## Material shown:
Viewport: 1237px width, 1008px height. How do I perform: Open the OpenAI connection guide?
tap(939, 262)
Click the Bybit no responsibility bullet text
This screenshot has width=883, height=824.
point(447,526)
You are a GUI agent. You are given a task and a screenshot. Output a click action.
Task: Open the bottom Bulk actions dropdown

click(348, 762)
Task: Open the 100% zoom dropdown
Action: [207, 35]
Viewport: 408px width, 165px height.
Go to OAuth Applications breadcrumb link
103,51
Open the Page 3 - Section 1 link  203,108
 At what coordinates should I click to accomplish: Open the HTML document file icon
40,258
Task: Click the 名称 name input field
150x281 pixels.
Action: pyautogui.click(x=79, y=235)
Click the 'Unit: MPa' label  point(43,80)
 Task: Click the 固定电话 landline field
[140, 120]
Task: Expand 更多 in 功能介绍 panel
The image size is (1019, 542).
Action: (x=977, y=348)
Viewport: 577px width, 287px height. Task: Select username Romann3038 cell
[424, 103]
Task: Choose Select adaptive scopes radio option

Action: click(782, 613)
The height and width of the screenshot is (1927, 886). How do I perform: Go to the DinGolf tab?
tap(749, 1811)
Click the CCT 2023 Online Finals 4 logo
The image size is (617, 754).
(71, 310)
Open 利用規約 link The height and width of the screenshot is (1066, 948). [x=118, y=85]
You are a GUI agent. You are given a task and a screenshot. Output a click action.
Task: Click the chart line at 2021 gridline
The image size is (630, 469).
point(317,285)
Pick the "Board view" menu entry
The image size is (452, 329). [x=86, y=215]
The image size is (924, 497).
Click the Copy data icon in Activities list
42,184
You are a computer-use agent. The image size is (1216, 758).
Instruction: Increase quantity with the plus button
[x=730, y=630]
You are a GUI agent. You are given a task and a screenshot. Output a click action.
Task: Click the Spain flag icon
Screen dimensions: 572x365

## Exercise task:
Copy out the stretch of the records above from the line containing "Task: Click the 固定电话 landline field" through the end of the records, both ends included.

## Final answer:
 Task: Click the 固定电话 landline field
[140, 120]
Task: Expand 更多 in 功能介绍 panel
The image size is (1019, 542).
Action: (x=977, y=348)
Viewport: 577px width, 287px height. Task: Select username Romann3038 cell
[424, 103]
Task: Choose Select adaptive scopes radio option

Action: click(782, 613)
The height and width of the screenshot is (1927, 886). How do I perform: Go to the DinGolf tab?
tap(749, 1811)
Click the CCT 2023 Online Finals 4 logo
The image size is (617, 754).
(71, 310)
Open 利用規約 link The height and width of the screenshot is (1066, 948). [x=118, y=85]
You are a GUI agent. You are given a task and a screenshot. Output a click action.
Task: Click the chart line at 2021 gridline
The image size is (630, 469).
point(317,285)
Pick the "Board view" menu entry
The image size is (452, 329). [x=86, y=215]
The image size is (924, 497).
Click the Copy data icon in Activities list
42,184
You are a computer-use agent. The image size is (1216, 758).
Instruction: Increase quantity with the plus button
[x=730, y=630]
You are a GUI agent. You are given a task and a screenshot. Output a click action.
Task: Click the Spain flag icon
Screen dimensions: 572x365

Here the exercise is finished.